[GOAL]: Turn the entries, from their first line through the line containing "pos(408,527)", into a JSON list of strings with one string per line. Leave out blank lines.

(Word and element locating entries)
━━━━━━━━━━━━━━━━

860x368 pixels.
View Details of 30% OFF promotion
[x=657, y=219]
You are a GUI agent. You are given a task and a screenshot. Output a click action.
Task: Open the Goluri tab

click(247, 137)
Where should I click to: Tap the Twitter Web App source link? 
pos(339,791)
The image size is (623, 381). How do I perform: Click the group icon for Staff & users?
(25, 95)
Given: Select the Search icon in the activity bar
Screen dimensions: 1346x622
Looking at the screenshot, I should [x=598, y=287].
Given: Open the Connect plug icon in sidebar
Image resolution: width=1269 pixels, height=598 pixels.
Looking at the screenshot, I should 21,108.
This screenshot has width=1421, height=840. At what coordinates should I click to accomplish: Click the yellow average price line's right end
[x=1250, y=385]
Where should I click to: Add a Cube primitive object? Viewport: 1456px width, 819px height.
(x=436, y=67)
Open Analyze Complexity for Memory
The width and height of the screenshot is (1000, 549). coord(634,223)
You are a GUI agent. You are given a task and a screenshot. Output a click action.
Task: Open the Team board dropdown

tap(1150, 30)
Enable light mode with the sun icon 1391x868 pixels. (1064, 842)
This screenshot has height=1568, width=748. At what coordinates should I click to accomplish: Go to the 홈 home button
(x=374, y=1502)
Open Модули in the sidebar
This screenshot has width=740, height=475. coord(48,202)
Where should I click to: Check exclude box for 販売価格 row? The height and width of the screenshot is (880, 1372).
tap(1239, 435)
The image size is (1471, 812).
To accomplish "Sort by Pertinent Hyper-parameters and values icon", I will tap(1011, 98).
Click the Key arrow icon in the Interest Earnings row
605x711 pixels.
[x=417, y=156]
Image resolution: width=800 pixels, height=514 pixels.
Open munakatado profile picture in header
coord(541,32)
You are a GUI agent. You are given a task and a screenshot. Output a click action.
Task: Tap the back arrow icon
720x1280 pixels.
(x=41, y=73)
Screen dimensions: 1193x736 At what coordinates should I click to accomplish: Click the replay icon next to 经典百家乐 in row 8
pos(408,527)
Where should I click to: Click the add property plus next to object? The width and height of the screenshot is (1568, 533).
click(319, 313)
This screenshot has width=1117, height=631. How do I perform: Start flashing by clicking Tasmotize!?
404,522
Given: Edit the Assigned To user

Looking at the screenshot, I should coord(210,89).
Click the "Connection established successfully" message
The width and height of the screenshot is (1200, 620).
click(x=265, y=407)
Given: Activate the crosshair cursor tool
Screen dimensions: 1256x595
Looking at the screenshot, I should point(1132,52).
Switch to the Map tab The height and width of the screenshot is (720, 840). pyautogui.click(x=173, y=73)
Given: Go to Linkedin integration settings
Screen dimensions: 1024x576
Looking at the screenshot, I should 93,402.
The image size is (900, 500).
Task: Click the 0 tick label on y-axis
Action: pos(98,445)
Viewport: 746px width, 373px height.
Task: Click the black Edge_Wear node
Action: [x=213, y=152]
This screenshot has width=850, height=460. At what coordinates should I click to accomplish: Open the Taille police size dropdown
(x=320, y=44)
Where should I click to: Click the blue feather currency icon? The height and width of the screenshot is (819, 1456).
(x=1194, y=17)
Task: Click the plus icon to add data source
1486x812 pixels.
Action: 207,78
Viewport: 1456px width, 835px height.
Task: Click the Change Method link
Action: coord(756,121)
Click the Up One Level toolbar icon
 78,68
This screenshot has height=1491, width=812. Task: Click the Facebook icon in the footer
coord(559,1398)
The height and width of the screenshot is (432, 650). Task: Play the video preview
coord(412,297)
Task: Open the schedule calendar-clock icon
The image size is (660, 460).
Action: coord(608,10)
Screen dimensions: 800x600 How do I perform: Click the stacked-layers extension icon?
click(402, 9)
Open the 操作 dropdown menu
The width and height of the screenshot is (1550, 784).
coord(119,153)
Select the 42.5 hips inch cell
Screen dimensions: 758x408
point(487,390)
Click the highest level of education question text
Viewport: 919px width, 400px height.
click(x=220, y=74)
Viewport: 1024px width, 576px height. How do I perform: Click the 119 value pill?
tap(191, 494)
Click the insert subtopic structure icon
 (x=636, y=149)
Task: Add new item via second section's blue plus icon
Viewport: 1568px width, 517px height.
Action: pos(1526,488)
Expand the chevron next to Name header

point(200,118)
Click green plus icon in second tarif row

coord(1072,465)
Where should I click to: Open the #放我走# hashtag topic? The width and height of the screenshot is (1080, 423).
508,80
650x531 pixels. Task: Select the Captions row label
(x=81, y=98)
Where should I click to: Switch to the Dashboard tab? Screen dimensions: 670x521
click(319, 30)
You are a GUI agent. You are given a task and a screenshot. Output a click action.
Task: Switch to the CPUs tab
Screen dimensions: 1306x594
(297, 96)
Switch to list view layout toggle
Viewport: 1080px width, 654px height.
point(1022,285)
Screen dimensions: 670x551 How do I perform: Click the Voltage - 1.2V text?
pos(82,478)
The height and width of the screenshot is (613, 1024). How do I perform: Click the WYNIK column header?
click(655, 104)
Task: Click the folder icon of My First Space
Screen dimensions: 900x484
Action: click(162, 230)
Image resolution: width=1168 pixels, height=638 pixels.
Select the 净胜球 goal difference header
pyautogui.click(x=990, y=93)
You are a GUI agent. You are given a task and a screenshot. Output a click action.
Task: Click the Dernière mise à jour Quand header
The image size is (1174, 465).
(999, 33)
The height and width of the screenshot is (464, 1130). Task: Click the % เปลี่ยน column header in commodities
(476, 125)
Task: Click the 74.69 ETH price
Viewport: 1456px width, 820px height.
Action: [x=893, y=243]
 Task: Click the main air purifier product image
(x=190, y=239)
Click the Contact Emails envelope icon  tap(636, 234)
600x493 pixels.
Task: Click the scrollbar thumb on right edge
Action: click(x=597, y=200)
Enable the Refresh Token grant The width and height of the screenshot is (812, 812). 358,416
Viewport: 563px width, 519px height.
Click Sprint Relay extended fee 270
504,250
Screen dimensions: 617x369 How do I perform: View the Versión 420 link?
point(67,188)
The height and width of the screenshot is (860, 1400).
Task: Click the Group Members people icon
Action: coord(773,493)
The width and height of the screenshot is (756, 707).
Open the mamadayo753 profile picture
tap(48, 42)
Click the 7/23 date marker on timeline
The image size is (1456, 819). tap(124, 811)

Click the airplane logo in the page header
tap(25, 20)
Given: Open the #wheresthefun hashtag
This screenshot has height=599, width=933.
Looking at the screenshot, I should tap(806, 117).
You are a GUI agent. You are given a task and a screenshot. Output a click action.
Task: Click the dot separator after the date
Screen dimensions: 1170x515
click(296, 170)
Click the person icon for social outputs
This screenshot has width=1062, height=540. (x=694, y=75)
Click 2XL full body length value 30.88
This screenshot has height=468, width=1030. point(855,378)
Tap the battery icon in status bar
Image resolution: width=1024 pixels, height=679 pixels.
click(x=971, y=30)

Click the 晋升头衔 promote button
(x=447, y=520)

━━━━━━━━━━━━━━━━

[EXERCISE SOLUTION]:
[
  "860x368 pixels.",
  "View Details of 30% OFF promotion",
  "[x=657, y=219]",
  "You are a GUI agent. You are given a task and a screenshot. Output a click action.",
  "Task: Open the Goluri tab",
  "click(247, 137)",
  "Where should I click to: Tap the Twitter Web App source link? ",
  "pos(339,791)",
  "The image size is (623, 381). How do I perform: Click the group icon for Staff & users?",
  "(25, 95)",
  "Given: Select the Search icon in the activity bar",
  "Screen dimensions: 1346x622",
  "Looking at the screenshot, I should [x=598, y=287].",
  "Given: Open the Connect plug icon in sidebar",
  "Image resolution: width=1269 pixels, height=598 pixels.",
  "Looking at the screenshot, I should 21,108.",
  "This screenshot has width=1421, height=840. At what coordinates should I click to accomplish: Click the yellow average price line's right end",
  "[x=1250, y=385]",
  "Where should I click to: Add a Cube primitive object? Viewport: 1456px width, 819px height.",
  "(x=436, y=67)",
  "Open Analyze Complexity for Memory",
  "The width and height of the screenshot is (1000, 549). coord(634,223)",
  "You are a GUI agent. You are given a task and a screenshot. Output a click action.",
  "Task: Open the Team board dropdown",
  "tap(1150, 30)",
  "Enable light mode with the sun icon 1391x868 pixels. (1064, 842)",
  "This screenshot has height=1568, width=748. At what coordinates should I click to accomplish: Go to the 홈 home button",
  "(x=374, y=1502)",
  "Open Модули in the sidebar",
  "This screenshot has width=740, height=475. coord(48,202)",
  "Where should I click to: Check exclude box for 販売価格 row? The height and width of the screenshot is (880, 1372).",
  "tap(1239, 435)",
  "The image size is (1471, 812).",
  "To accomplish \"Sort by Pertinent Hyper-parameters and values icon\", I will tap(1011, 98).",
  "Click the Key arrow icon in the Interest Earnings row",
  "605x711 pixels.",
  "[x=417, y=156]",
  "Image resolution: width=800 pixels, height=514 pixels.",
  "Open munakatado profile picture in header",
  "coord(541,32)",
  "You are a GUI agent. You are given a task and a screenshot. Output a click action.",
  "Task: Tap the back arrow icon",
  "720x1280 pixels.",
  "(x=41, y=73)",
  "Screen dimensions: 1193x736 At what coordinates should I click to accomplish: Click the replay icon next to 经典百家乐 in row 8",
  "pos(408,527)"
]